Starwood Vacation Ownership Acquires Land from Intrawest Corporation for a New Resort in Palm Desert, California

ORLANDO, Fla. | Starwood Vacation Ownership (SVO), a division of Starwood Hotels & Resorts Worldwide, Inc. (NYSE:HOT), today announced it has finalized the acquisition of 28.7 acres in the established Desert Willow development from Intrawest Corporation (NYSE:IDR). Starwood Vacation Ownership will build a Westin-branded vacation ownership resort within the upscale Palm Desert, California development. 

"We are excited to extend our presence in southern California with our second Westin-branded vacation ownership resort in the area. Desert Willow is a tremendous location in an important market which is a proven winner for high-end vacation ownership resorts," said Raymond L. "Rip" Gellein, Jr., chief executive officer of Starwood Vacation Ownership.

● ● ●

- _STATED GOAL A_
Say whether each statement agrees with the press release. Answer yes or no for each, and quote the words of the text that decide it.
(i) Starwood Vacation Ownership bought 28.7 acres from Intrawest Corporation.
(ii) The planned resort will be the first Westin-branded vacation ownership resort in southern California.
(iii) Starwood Vacation Ownership is a division of Intrawest Corporation.
- _STATED GOAL B_
Answer these questions from the press release, one answer per line:
(i) From what city is the announcement datelined?
(ii) Under what stock ticker is Intrawest Corporation listed?
(iii) Who is the chief executive officer of Starwood Vacation Ownership?
- _STATED GOAL C_
Rewrite the part of the press release that opens with the words containing "ORLANDO, Fla. |" and closes with "Desert, California development.", putting "Sheraton-branded" in place of "Westin-branded".
The material that follows is separate from the press release.

- _MATERIAL_
● ● ●

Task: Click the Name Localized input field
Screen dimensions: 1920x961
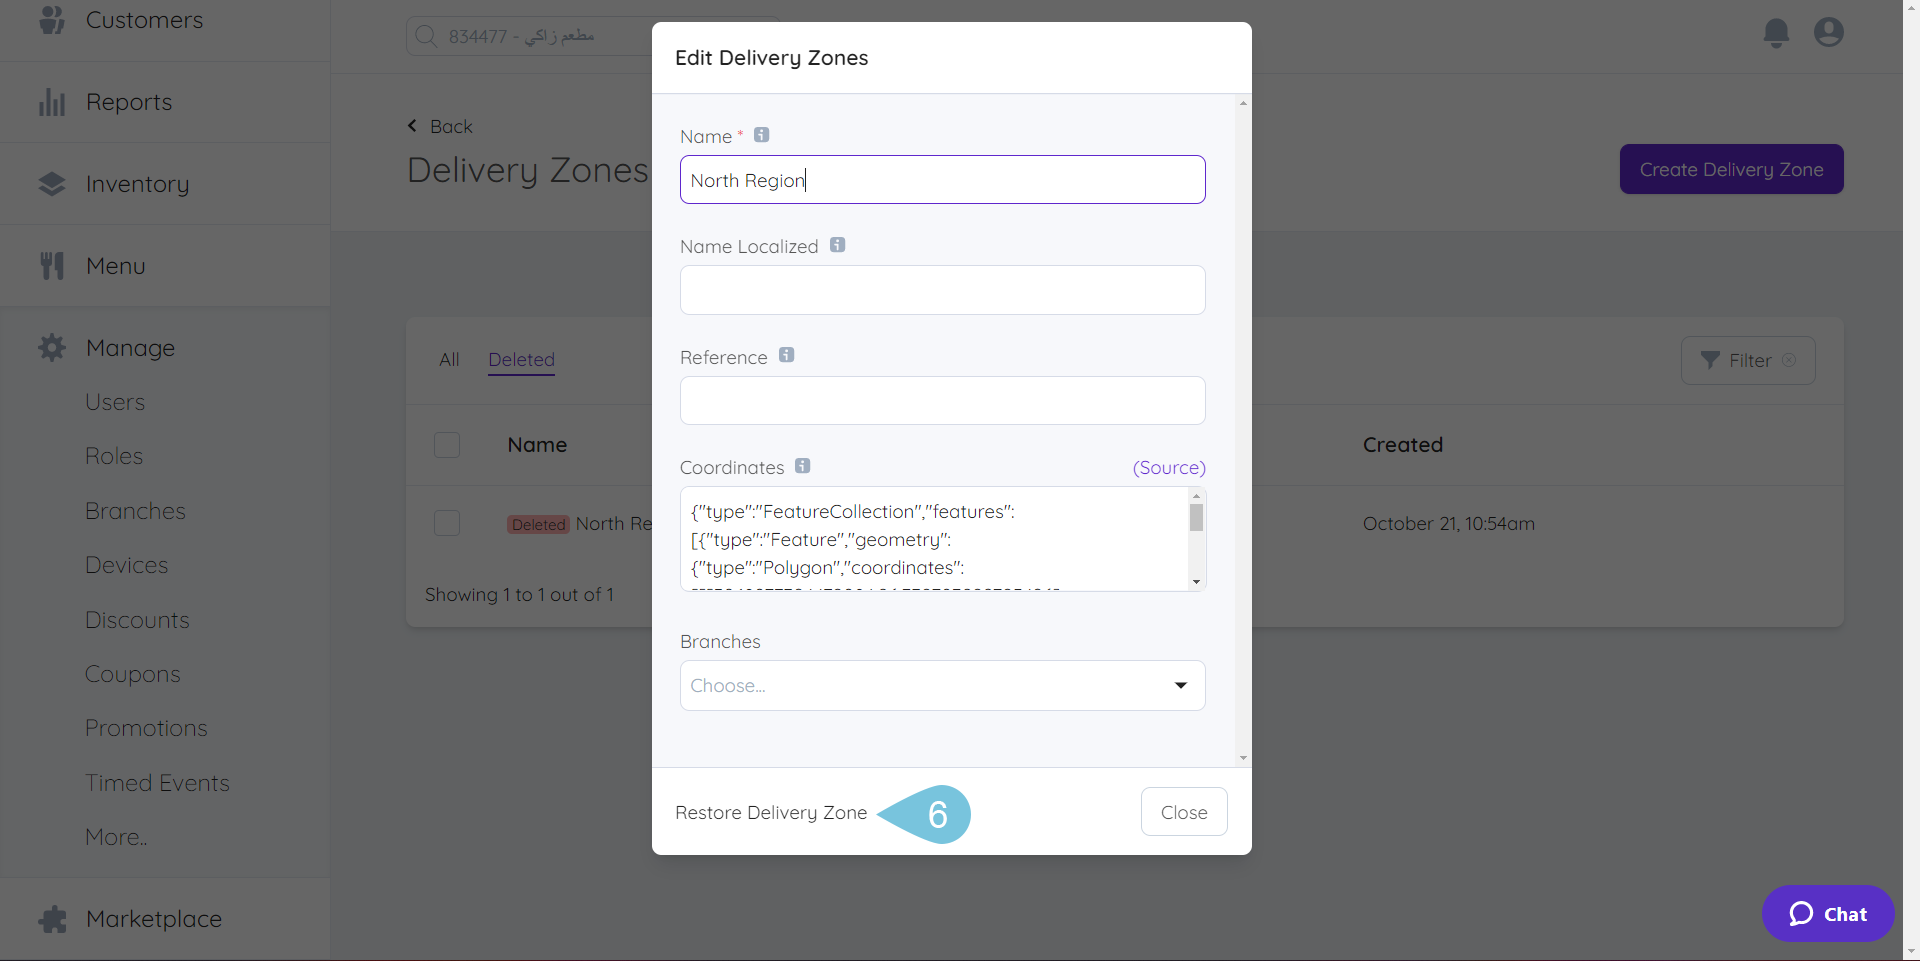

● ● ●

- _RIGHT ANSWER A_
(i) Yes: "finalized the acquisition of 28.7 acres in the established Desert Willow development from Intrawest Corporation"
(ii) No: "our second Westin-branded vacation ownership resort in the area"
(iii) No: "a division of Starwood Hotels & Resorts Worldwide, Inc."

- _RIGHT ANSWER B_
(i) Orlando, Florida ("ORLANDO, Fla.")
(ii) NYSE:IDR
(iii) Raymond L. "Rip" Gellein, Jr.

- _RIGHT ANSWER C_
ORLANDO, Fla. | Starwood Vacation Ownership (SVO), a division of Starwood Hotels & Resorts Worldwide, Inc. (NYSE:HOT), today announced it has finalized the acquisition of 28.7 acres in the established Desert Willow development from Intrawest Corporation (NYSE:IDR). Starwood Vacation Ownership will build a Sheraton-branded vacation ownership resort within the upscale Palm Desert, California development.